1. Electricity Savings. No matter what incentives are available, your solar system will save you money on your electricity bills. Your system will likely be grid-tied, which means any electricity you generate but do not use will be sold to the electricity grid. Some utility companies offer time-of-use rates, which rewards conservation during peak hours (during the day) and consumption during off-peak hours, which benefits solar system owners selling electricity that peaks in production during the day. Furthermore, electricity rates are increasing across the board, so generating your own electricity hedges against further rate increases, improving your ROI. 

2. Financing Options. In more and more areas, leasing companies are offering financing that covers most or all of the upfront costs of installing a solar system. Lease payments rise gradually over time in concert with increased savings on electricity bills. At the end of the 10-20 year payment period, homeowners usually have the option to buy the system. Learn about whether these financing options are available for you!

3. System Location and Production. Obviously limiting the amount of shade exposure to the system is preferred, but the sun doesn’t need to shine 300+ days a year to make solar a wise investment. Identical solar systems placed in the sunniest and cloudiest locations would differ by only about 15 to 20% in electricity generation (photovoltaic cells actually operate more efficiently in cooler temperatures).

The ideal position to install solar panels is on a south-facing roof, however, an east-west configured roof can still produce sufficient electricity to make it worth your while to go solar. Also, panels are typically installed at an angle, either along the roof’s curves or propped up if the roof is flat, to receive direct sunlight during peak hours of sunlight.

Solar panels have a 30-year lifespan and lose approximately 0.5% in efficiency each year. The only maintenance required is to clean them a couple times a year to remove dirt.
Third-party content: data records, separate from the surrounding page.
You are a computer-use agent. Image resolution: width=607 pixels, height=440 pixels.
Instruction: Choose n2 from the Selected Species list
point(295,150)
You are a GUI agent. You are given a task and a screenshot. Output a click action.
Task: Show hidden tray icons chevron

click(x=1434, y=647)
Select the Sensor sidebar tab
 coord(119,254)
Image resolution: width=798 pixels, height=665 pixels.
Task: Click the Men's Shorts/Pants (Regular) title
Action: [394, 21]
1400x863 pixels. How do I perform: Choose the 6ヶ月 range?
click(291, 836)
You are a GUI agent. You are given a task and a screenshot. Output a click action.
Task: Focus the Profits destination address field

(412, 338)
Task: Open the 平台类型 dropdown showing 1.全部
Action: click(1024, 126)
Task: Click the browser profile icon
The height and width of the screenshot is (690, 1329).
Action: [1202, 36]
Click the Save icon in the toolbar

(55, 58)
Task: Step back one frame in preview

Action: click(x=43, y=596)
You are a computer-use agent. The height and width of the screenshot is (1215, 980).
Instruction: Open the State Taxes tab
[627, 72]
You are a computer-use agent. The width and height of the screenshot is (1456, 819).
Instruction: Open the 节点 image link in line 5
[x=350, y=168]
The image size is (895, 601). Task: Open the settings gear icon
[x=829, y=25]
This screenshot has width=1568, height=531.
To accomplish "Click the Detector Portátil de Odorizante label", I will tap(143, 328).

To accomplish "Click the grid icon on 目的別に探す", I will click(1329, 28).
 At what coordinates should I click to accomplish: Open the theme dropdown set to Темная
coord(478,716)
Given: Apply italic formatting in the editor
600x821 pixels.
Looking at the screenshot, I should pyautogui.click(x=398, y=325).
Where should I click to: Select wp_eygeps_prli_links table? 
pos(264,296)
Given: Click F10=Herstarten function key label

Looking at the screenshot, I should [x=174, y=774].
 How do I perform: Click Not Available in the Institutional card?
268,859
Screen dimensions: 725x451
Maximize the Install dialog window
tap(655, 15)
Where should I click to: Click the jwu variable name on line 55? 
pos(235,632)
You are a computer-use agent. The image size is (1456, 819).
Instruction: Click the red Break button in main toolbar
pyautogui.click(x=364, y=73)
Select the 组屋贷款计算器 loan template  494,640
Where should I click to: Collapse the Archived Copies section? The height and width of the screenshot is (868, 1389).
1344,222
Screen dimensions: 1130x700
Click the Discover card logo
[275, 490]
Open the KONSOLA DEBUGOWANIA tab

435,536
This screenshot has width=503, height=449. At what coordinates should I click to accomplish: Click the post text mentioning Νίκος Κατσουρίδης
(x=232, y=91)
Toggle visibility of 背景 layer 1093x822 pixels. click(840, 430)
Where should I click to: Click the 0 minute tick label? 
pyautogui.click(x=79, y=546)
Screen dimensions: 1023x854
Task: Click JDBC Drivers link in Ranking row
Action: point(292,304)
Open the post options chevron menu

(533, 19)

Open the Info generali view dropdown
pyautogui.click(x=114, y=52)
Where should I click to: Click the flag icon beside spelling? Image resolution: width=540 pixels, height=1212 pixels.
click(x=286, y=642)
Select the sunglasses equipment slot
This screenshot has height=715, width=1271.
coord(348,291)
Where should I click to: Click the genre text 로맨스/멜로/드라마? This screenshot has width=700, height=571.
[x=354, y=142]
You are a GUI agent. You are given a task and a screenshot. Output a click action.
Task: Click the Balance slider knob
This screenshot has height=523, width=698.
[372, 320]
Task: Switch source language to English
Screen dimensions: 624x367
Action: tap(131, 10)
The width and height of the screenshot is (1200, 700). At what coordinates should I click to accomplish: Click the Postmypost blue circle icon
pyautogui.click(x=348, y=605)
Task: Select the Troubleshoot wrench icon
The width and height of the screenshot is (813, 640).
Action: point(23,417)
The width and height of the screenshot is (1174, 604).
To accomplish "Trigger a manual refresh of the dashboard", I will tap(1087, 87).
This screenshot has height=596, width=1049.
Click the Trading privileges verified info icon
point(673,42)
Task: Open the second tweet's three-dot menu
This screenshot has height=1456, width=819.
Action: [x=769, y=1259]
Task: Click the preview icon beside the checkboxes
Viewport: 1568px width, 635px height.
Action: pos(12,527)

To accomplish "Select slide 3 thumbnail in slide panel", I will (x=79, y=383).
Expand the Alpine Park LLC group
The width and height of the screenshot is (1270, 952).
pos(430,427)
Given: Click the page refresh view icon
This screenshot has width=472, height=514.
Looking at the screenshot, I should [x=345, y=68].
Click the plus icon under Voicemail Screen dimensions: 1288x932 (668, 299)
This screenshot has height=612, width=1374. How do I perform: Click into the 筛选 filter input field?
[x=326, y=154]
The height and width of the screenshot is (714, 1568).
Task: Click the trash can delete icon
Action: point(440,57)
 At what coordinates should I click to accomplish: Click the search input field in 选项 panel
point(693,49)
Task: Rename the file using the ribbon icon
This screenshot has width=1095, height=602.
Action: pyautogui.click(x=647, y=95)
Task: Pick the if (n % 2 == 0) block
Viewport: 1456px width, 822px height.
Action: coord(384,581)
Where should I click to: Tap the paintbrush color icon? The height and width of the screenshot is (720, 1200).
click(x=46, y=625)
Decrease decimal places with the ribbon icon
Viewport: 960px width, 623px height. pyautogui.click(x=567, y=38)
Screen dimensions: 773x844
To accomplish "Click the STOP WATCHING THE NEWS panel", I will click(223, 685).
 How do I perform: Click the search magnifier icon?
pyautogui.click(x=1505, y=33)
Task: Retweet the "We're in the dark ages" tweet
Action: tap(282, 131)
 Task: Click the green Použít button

The only part that requires replacement is the inverter. Inverters last 15 years and will cost about $1,500 – 2,000 to replace.

4. Economic Incentives. In addition to electricity savings, your ROI for your system can improve based on available rebates, grants, tax credits, and solar renewable energy credits (SRECs), usually offered by state energy departments and programs. Read more about available incentives in your area!

5. Blackouts. In the event of a power outage, the inverter box, which is connected to the grid, recognizes the outage and automatically shuts down your system to protect maintenance workers repairing the grid. In states with SREC markets (which base SREC issuance on electricity generation), small system owners can often opt for a production estimate configured for the system’s size and location. In the event of a blackout, shut down systems on the production estimates still receive SRECs!